■ **Task prompt**:
Return each line of the data below that contains the string "sidebar".

■ **Given entries**:
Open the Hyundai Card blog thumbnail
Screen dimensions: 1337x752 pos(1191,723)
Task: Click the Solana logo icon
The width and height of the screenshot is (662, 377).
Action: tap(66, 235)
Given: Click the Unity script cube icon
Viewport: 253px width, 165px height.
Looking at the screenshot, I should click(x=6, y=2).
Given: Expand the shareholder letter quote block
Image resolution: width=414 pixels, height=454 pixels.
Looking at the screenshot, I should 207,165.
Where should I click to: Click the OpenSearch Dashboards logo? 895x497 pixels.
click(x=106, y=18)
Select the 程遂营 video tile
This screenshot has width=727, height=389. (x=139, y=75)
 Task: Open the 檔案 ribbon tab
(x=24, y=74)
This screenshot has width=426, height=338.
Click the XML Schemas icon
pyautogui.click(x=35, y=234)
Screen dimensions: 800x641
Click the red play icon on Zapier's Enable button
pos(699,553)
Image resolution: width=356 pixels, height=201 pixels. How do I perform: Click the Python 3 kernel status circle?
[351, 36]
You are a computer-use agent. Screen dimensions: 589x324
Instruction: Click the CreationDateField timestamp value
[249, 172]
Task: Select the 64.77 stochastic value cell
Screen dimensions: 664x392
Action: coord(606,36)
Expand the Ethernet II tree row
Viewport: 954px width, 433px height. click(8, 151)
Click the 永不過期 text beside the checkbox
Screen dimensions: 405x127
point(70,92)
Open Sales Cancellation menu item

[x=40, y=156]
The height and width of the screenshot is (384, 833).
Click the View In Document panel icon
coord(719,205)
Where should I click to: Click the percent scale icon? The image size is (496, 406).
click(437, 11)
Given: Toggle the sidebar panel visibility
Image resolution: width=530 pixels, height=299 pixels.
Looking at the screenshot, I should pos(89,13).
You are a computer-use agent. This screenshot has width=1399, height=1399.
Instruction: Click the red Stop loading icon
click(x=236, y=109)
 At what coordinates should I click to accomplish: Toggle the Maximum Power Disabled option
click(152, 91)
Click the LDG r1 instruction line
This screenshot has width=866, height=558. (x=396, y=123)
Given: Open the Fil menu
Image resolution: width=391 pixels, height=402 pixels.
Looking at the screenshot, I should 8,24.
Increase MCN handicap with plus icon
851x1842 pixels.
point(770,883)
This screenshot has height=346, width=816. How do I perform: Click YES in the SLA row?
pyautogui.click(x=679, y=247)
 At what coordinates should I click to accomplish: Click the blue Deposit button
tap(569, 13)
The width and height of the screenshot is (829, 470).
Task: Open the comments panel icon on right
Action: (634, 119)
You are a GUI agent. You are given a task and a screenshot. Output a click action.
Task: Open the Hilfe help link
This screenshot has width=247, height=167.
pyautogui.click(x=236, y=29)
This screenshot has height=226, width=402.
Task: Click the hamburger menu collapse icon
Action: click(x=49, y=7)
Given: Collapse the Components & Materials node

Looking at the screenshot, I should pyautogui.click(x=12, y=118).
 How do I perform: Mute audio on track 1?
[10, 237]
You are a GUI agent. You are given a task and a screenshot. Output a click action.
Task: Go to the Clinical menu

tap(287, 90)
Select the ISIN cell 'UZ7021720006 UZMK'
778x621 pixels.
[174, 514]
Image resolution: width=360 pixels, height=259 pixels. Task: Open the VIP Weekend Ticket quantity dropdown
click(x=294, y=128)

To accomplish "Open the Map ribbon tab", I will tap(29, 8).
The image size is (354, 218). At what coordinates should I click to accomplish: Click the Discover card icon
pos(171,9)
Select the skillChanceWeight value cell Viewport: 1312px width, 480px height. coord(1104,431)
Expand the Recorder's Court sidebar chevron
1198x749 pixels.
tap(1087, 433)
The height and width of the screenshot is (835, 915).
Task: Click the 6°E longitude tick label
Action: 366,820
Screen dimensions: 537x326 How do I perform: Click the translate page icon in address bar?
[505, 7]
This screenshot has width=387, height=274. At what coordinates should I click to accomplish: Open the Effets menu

■ **Answer for this exercise**:
Given: Toggle the sidebar panel visibility
Expand the Recorder's Court sidebar chevron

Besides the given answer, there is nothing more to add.